Preact instead of React — for the one component that needed it

When we did need interactivity, we used Preact, not React.

The Savings Calculator is a small component: a few inputs, some arithmetic, a result panel. It's the only piece of the site with client-side state. React + react-dom together come in around 40 KB minified and gzipped. Preact + preact/compat is closer to 10 KB. Both render the same JSX with the same component model.

For a complex SaaS app where bundle size is amortized across hundreds of components and screens, the 30 KB difference is invisible. For one component on one page on a marketing site, it's load-time difference a visitor can feel — especially on a phone in a parking lot with one bar of LTE.

Astro's Preact integration made this a one-line decision. We wrote the calculator in normal-looking JSX and Preact handled it. Nothing in the codebase tells you it's not React.

Cloudflare Workers + Satori, instead of Vercel

We deploy almost everything to Vercel. Thryve is the exception, and for two specific reasons.

Dynamic OG images. Every page on the site has its own social-share image — the homepage, the 3-step explainer, each industry page, the contact page. We use Satori to render those images from JSX at the edge. Cloudflare Workers handles this at edge latency, with no separate build step and no per-image cost. It's the cleanest implementation of dynamic OG images we've shipped.

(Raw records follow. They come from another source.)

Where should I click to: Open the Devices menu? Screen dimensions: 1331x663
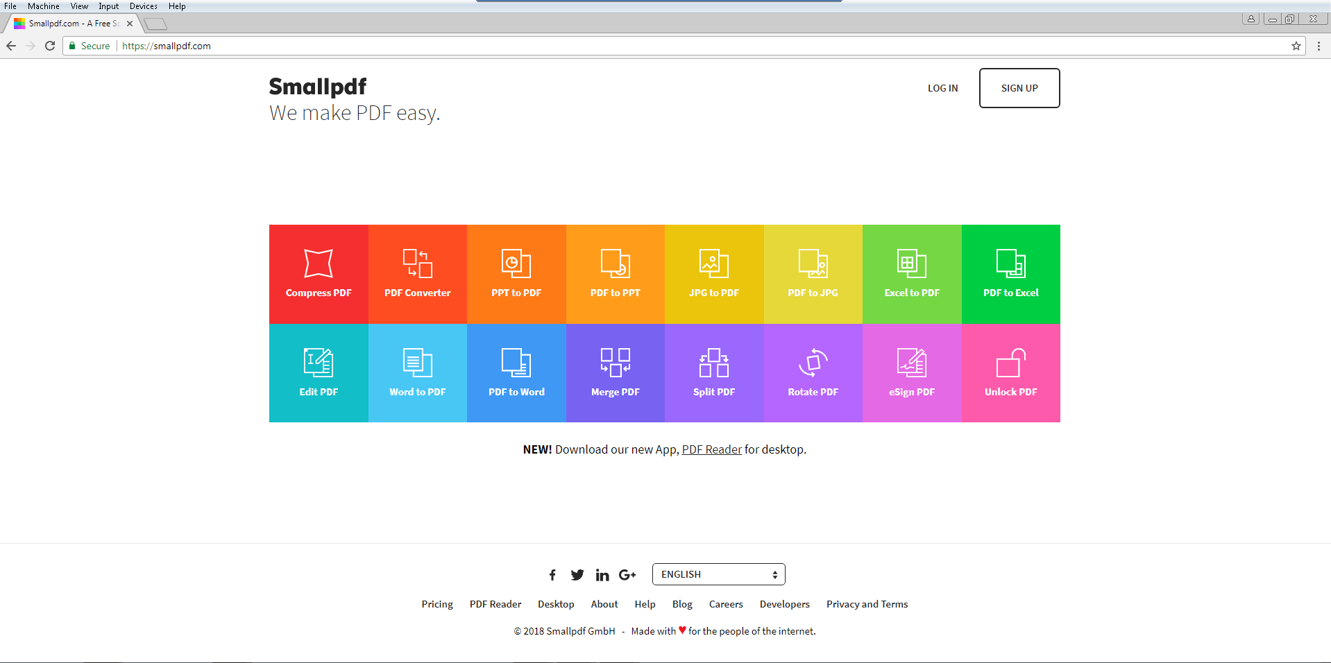click(x=143, y=6)

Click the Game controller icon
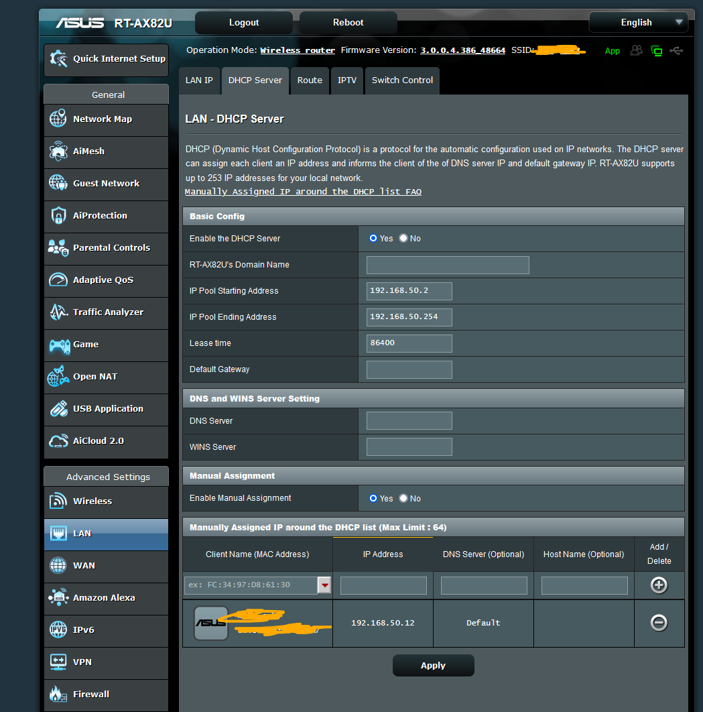[59, 345]
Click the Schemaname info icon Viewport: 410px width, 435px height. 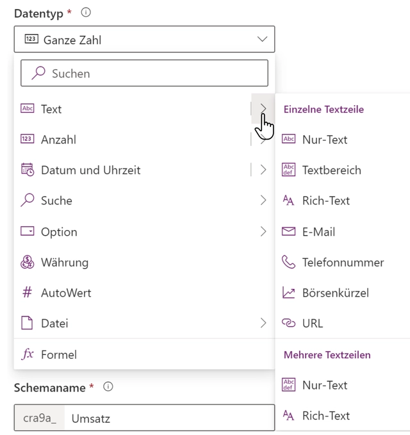[108, 386]
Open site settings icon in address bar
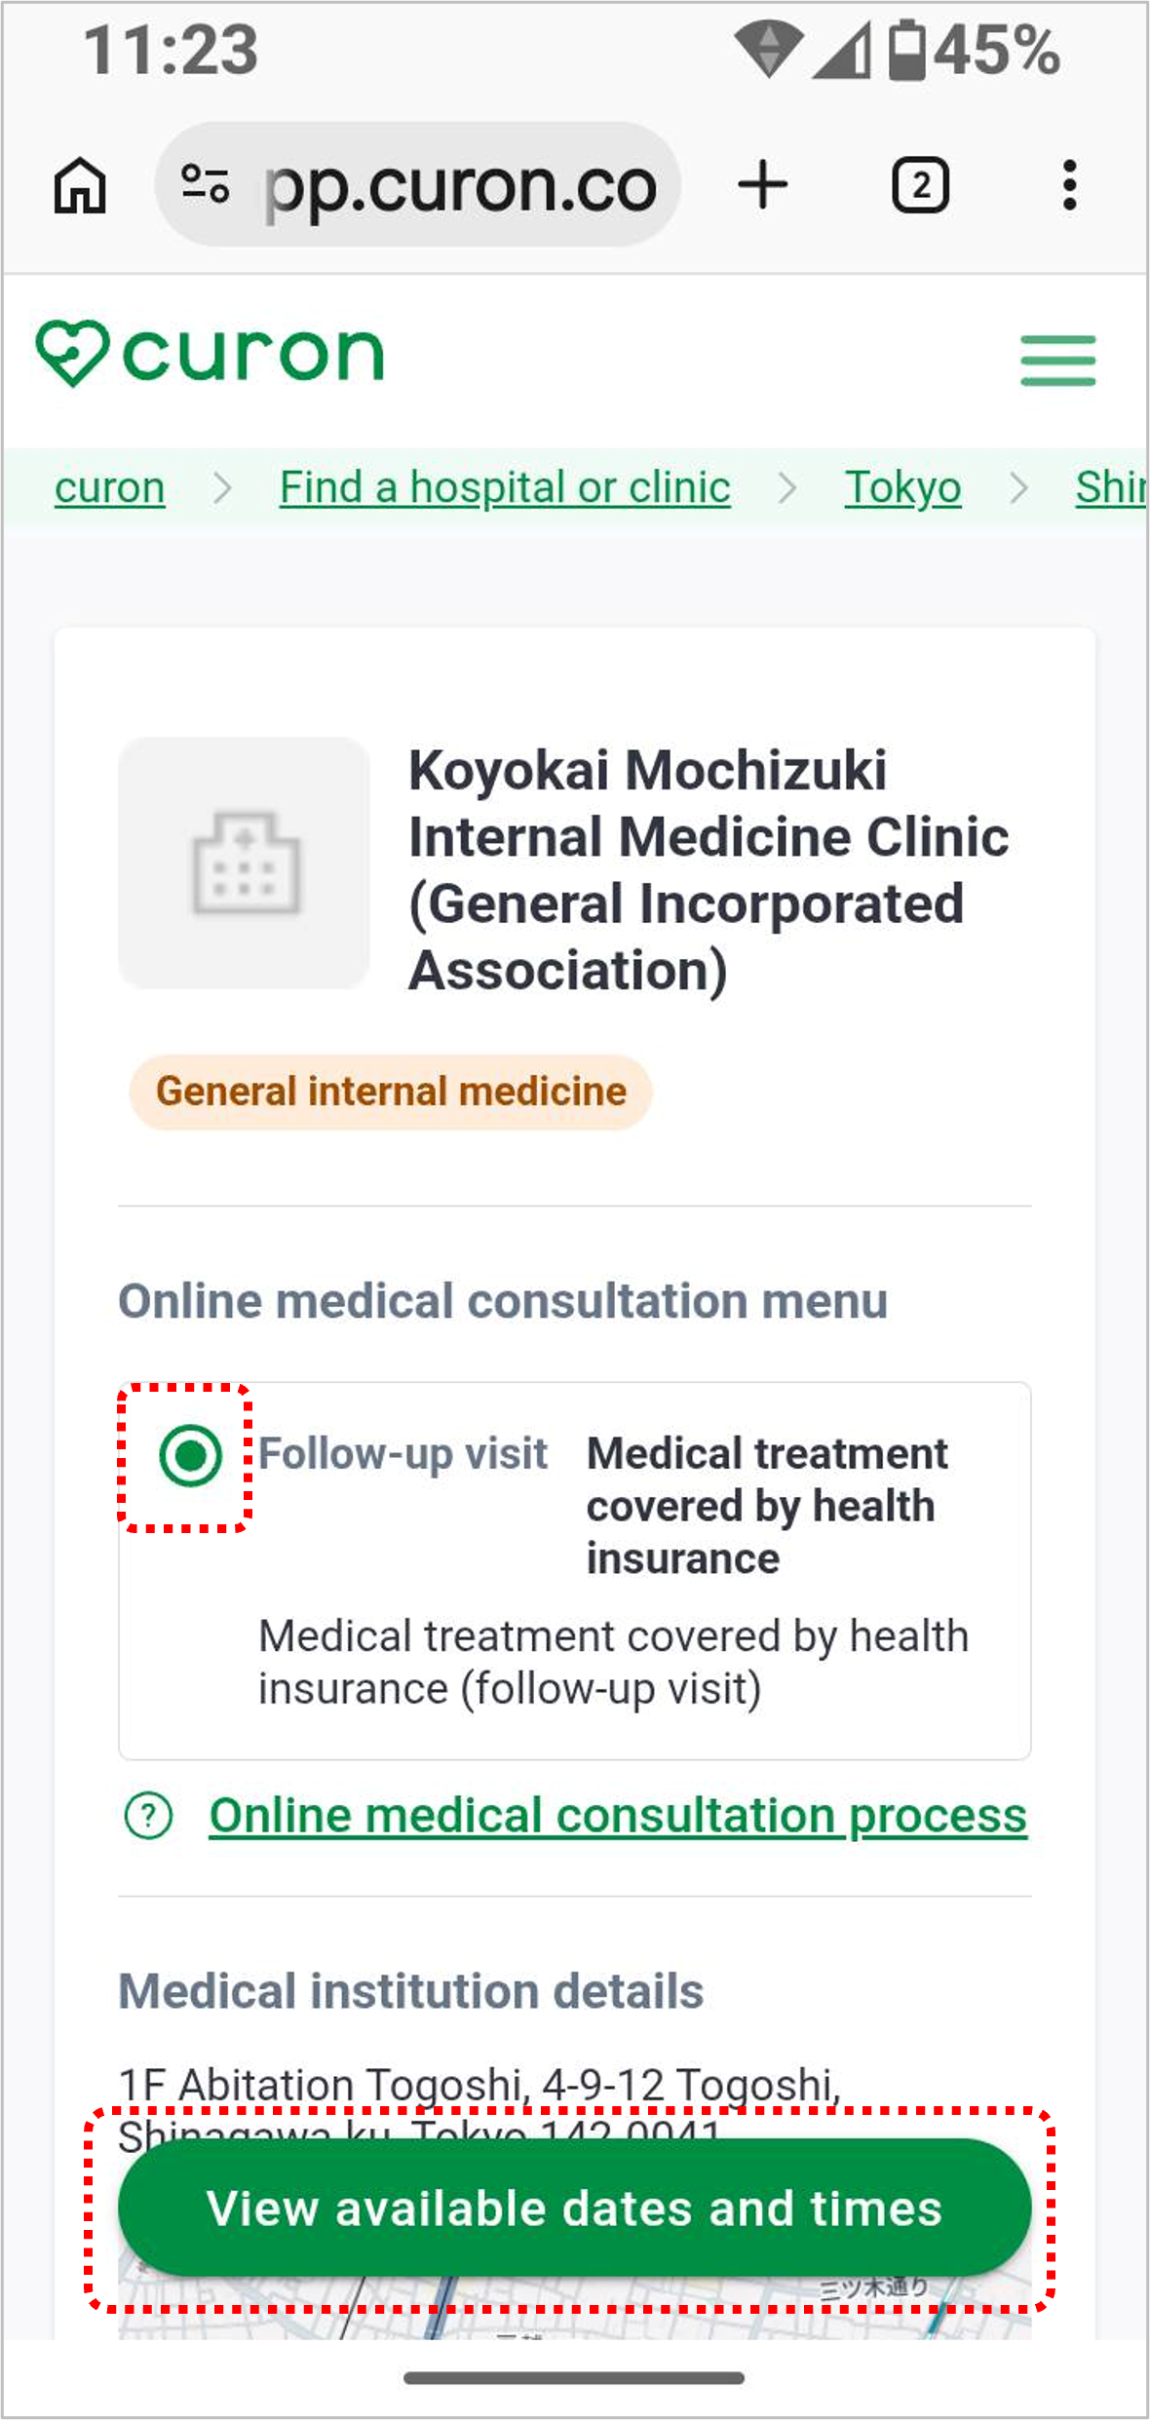This screenshot has width=1150, height=2420. [x=206, y=184]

Cost shape. Cloudflare's free tier is more generous than Vercel's hobby tier for the traffic pattern Thryve has: mostly-static content, occasional intake-form submissions. For a small business growing into its marketing, that matters. A site that "scales for free" is one less constraint on the business.

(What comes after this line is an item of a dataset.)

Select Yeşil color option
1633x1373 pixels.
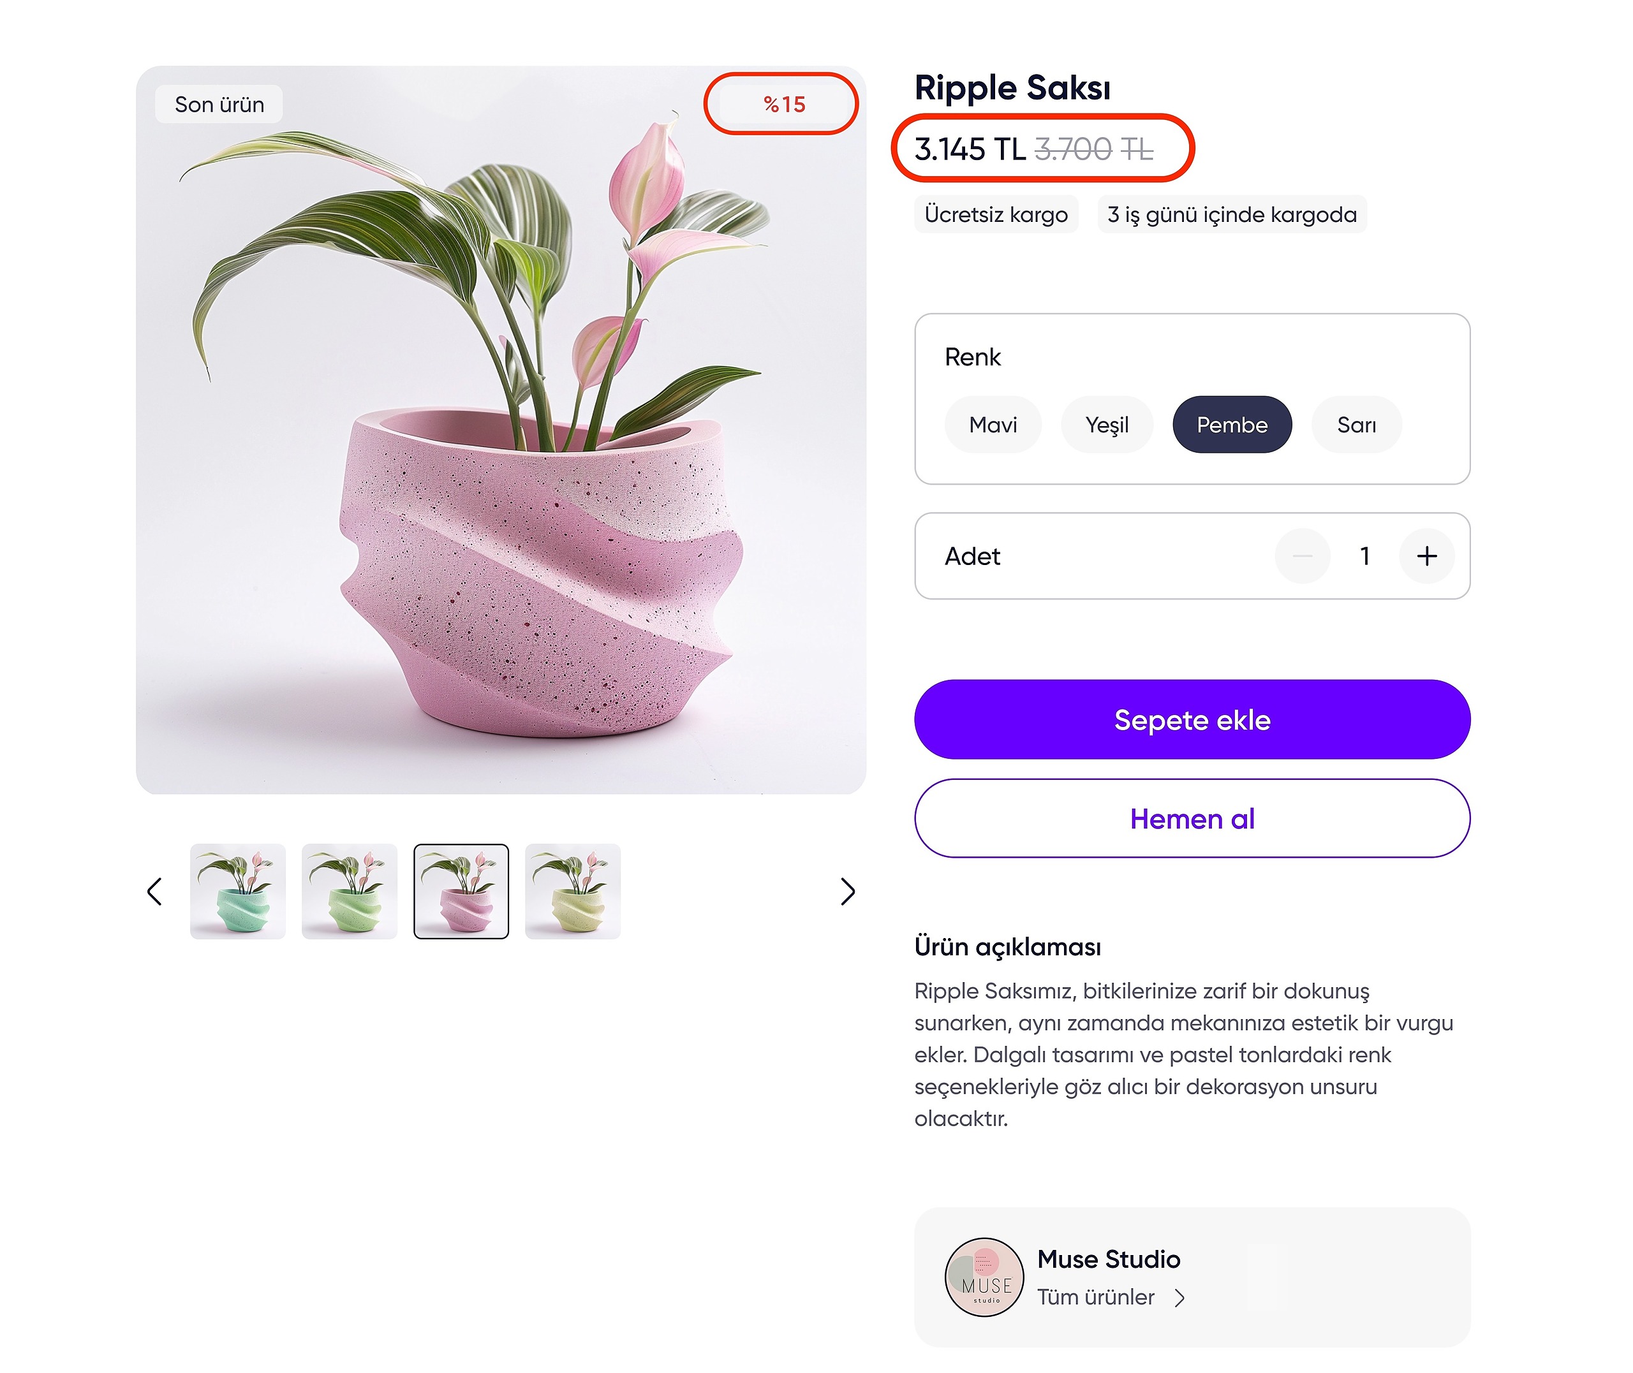(1106, 425)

We weren't running away from Vercel — we were running toward a platform that fit better for this job. That distinction is what most stack-choice posts miss.

What shipped — real numbers

Pulled from a live measurement of thryveadvisors.com on a mobile-emulated browser:

  • First Contentful Paint: 300 ms
  • DOM content loaded: 349 ms
  • Page fully loaded: under 1 second
  • Cumulative Layout Shift: 0.0000 — no movement after first paint
  • HTML: 10 KB compressed
  • Application JavaScript: roughly 14 KB (Preact runtime + the Savings Calculator island, decoded)
  • Lighthouse Performance: 95+ on mobile

For context: more than half the total JavaScript weight on the page is Google Tag Manager, Microsoft Clarity, and Cloudflare's web-analytics beacon — third-party tags the client wanted. Our actual application code is smaller than any one of them.

The process is the point

We get to the right stack the same way every time: we discuss the business, research the right approach, plan the implementation, and then build. We don't open the code editor until we've agreed on the decisions that matter, and we treat AI-assisted development as a force multiplier on judgment, not a replacement for it.

A lot of agencies still start with the framework they know. We start with the question the framework is supposed to answer. For Thryve, "what stack is right for a Springfield merchant on their phone in their parking lot?" produces a different answer than "what stack are we comfortable with?" Both questions are reasonable. Only one of them leads to a 10 KB homepage that loads in 300 milliseconds.

The win isn't Astro. The win isn't Preact. The win isn't Cloudflare. The win is being willing to question the default every single time — and having a process disciplined enough to act on the answer.